Variations of the BRCA1, BRCA2, CDH1, PTEN, STK11, and TP53 genes increase the risk of developing breast cancer.
The AR, ATM, BARD1, BRIP1, CHEK2, DIRAS3, ERBB2, NBN, PALB2, RAD50, and RAD51 genes are associated with breast cancer.
Cancers occur when a buildup of genetic mutations in critical genes—those that control cell growth and division or the repair of damaged DNA—allow cells to grow and divide uncontrollably to form a tumor. In most cases, these genetic changes are acquired during a person's lifetime and are present only in certain cells. These changes, which are called somatic mutations, are not inherited. Less commonly, gene mutations inherited from a parent increase the risk of developing cancer. In people with these inherited genetic changes, additional somatic mutations in other genes must occur for cancer to develop.
In addition to specific genetic changes, researchers have identified many personal and environmental factors that may influence a person's risk of developing breast cancer. These factors include gender, age, ethnic background, a history of previous breast cancer, certain changes in breast tissue, and hormonal factors. A history of breast cancer in closely related family members is also an important risk factor, particularly if the cancer occurred at an early age. Some breast cancers that cluster in families are associated with inherited mutations in particular genes, such as BRCA1 or BRCA2.

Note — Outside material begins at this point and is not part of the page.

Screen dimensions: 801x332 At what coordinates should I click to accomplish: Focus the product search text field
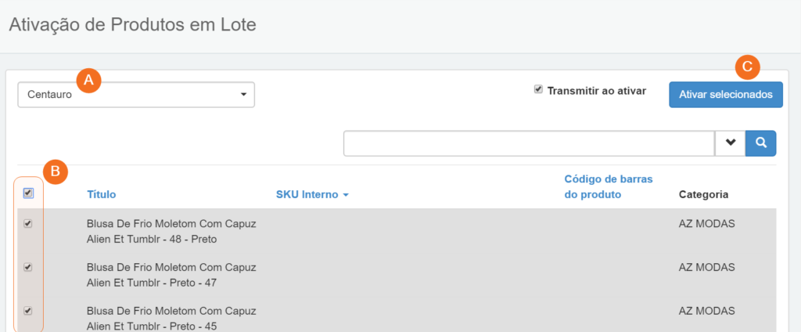pyautogui.click(x=529, y=143)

BRCA1 and BRCA2 are major genes related to hereditary breast cancer. Women who have inherited certain mutations in these genes have a high risk of developing breast cancer, ovarian cancer, and several other types of cancer during their lifetimes. Men with BRCA1 mutations also have an increased risk of developing breast cancer. Additionally, BRCA1 mutations are associated with an increased risk of pancreatic cancer. Mutations in the BRCA2 gene are associated with an increased chance of developing male breast cancer and cancers of the prostate and pancreas. An aggressive form of skin cancer called melanoma is also more common among people who have BRCA2 mutations.
Inherited changes in several other genes, including CDH1, PTEN, STK11, and TP53, have been found to increase the risk of developing breast cancer. Mutations in these genes cause syndromes that greatly increase the chance of developing several types of cancer over a person's lifetime. Some of these syndromes also include other signs and symptoms, such as the growth of noncancerous (benign) tumors.

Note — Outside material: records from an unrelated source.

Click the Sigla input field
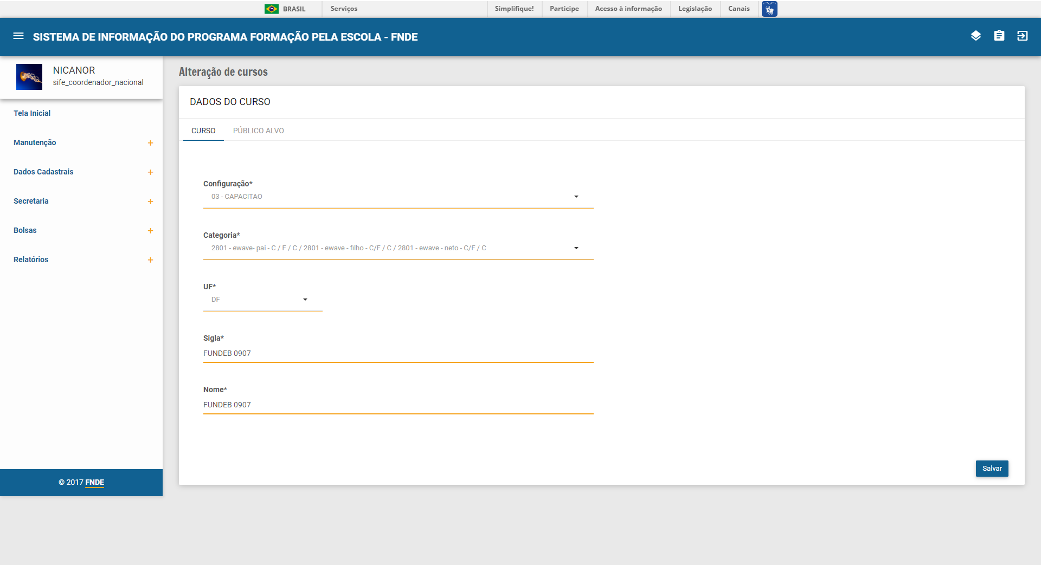1041x565 pixels. click(x=397, y=353)
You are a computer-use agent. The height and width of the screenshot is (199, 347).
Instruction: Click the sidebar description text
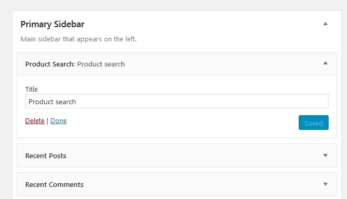tap(79, 39)
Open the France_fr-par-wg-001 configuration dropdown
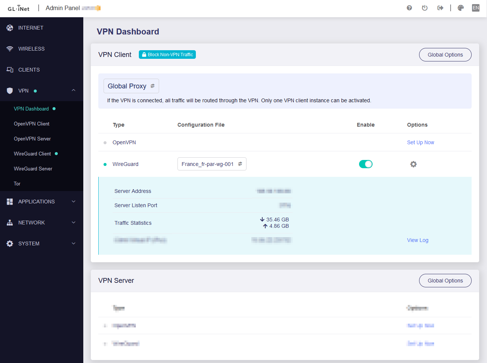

Some research suggests that inherited variants of the ATM, BARD1, BRIP1, CHEK2, NBN, PALB2, RAD50, and RAD51 genes, as well as certain versions of the AR gene, may also be associated with breast cancer risk. Not all studies have shown these connections, however. Of these genes, ATM and CHEK2 have the strongest evidence of being related to the risk of developing breast cancer.
Noninherited (somatic) mutations also have been identified in breast tumors. For example, somatic mutations in the ERBB2 (also called Her-2/neu), DIRAS3, and TP53 genes have been associated with some cases of breast cancer.